— Нет, вы не поняли, просто расскажите, откуда он? Что-нибудь…
— Девочка, тебе нужно обратиться в другое место.
— Но…
— Одна что ли тут?! — недовольный голос сзади. Я и не заметила, как собралась очередь. Пальцы с билетиком начинают коченеть.
— Пожалуйста! Мой брат пропал…
— Это же дочка Пинк-Ботлов! Такая же, как братец, — никакого уважения к старшим!
— Заткнитесь!!! Вы не знали моего брата!
— Пффф, — женщина в шляпке чинно фыркает и отворачивается.
— Пожалуйста, — снова гляжу на кассира, — любая…
Мужчина сзади отталкивает меня.
— Не трогай!!! — я вдруг понимаю, что на этот визг обернулись почти все посетители станции.
Наглец спокойно наклоняется к окошку:
— До Алнмута.
— Я еще не договорила!
— Иди отсюда, пока я не отвел тебя к родителям! Ты не должна быть в школе?
— Иди… сам!!!
Я пытаюсь вдохнуть и не могу. Только открываю и закрываю рот, как рыба на берегу. Небо темнеет… Нет, не падать, присесть. Ничего, что на снег. Холод — это не страшно, надо только дышать.
— Ааа, — в легких пусто, не хватает позвать на помощь.
Майя, борись.
Скрежет в горле — короткий вдох.
У меня все в порядке. У меня все в порядке. Дыши.
Жду, пока поток людей уменьшится, и снова подхожу к кассе.
— Ах, — кривится белокурая работница. — Ну, давай свой билет.
Вертит бумажку, морщит лоб:
— Эти станции много лет закрыты. Не знаю, чем тебе помочь. Разве что… Сейчас напишу номер моей подруги. Она, кажется, говорила, что работала с бывшим начальником станции Илдертона, это на той же ветке. Боюсь, все…
Мередит Питерс — Кевин Саммерхауз — Руперт Перебрайт. Рука устает держать телефон.
Симпатичный автобусик везет меня по проселочной дороге. Внутри тепло и уютно; снежинки за окном тихо кружатся и простыней накрывают мерзлые поля. Иногда посреди такого белого квадраты видны следы. Оборотни в Нортумберленде?
«Сенсация! Человек-твидовый-пиджак похищает скот!»

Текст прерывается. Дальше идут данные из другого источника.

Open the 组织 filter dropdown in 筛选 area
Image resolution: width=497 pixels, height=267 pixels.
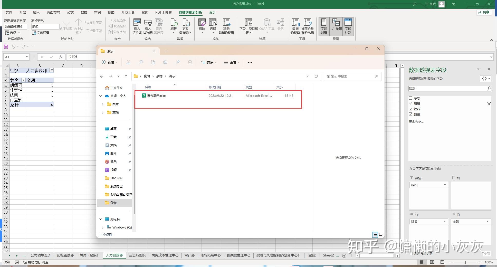coord(444,185)
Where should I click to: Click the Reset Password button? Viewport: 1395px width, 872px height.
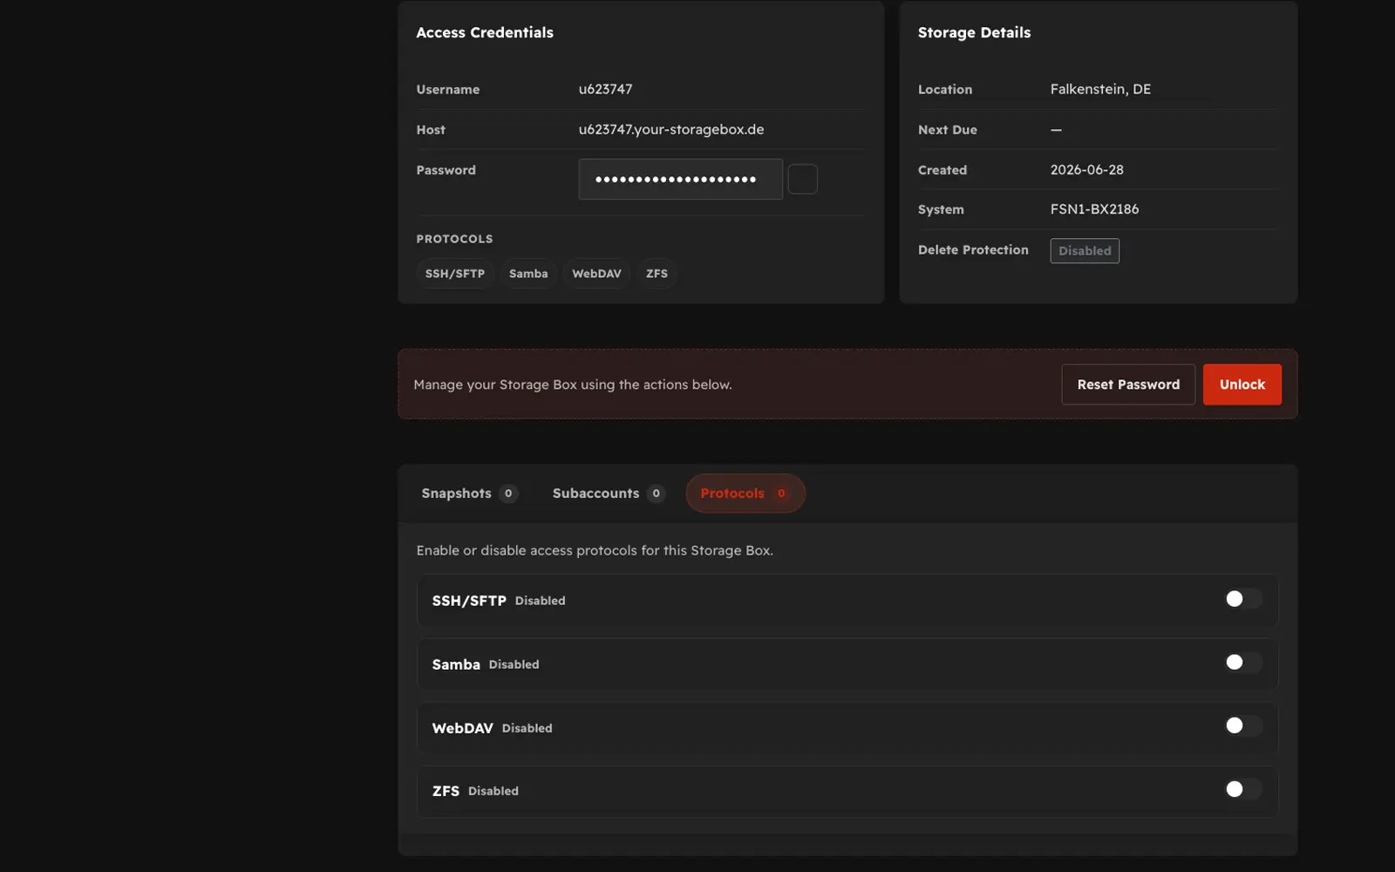tap(1128, 385)
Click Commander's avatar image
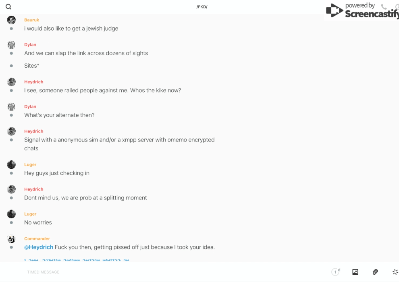This screenshot has height=282, width=399. coord(11,239)
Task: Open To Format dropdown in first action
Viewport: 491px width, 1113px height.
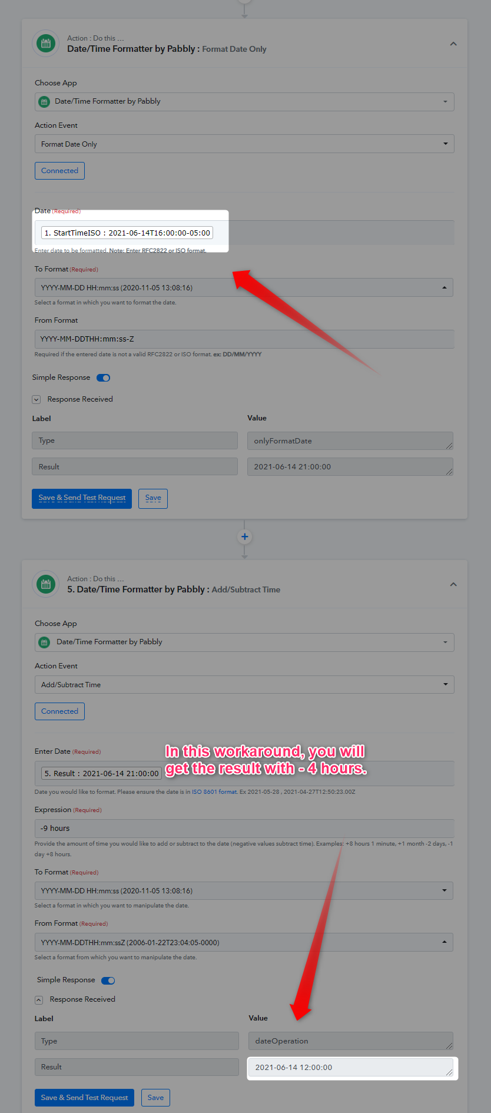Action: click(244, 287)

Знаете, если бы я могла стать животным, точно не выбрала бы тигрицу или лошадь, как большинство. Всегда хотела быть огромным добродушным сенбернаром, который любит ездить на машине — высунет голову в окно и жмурится от ветра, от удовольствия, от своего простого собачьего счастья. Мне бы наверняка закладывало уши — потому что, когда быстро едешь и опускаешь стекло, то всегда закладывает от потока воздуха. Но разве сенбернаров волнуют такие вещи? Ву-уф! Вуф!
Вот интересно, кто бы тогда нас с Раулем выгуливал: папа или мама? Лучше бы папа — он любит поговорить с песиком.
Деревушка Хорнклифф напоминает собрание эклеров, маленьких и разноцветных, — они словно сгрудились вокруг дорожек и активно обсуждают, у кого вкуснее глазурь. Руперт Перебрайт под стать месту — немолод, лысоват и пышен; но глаза добрые.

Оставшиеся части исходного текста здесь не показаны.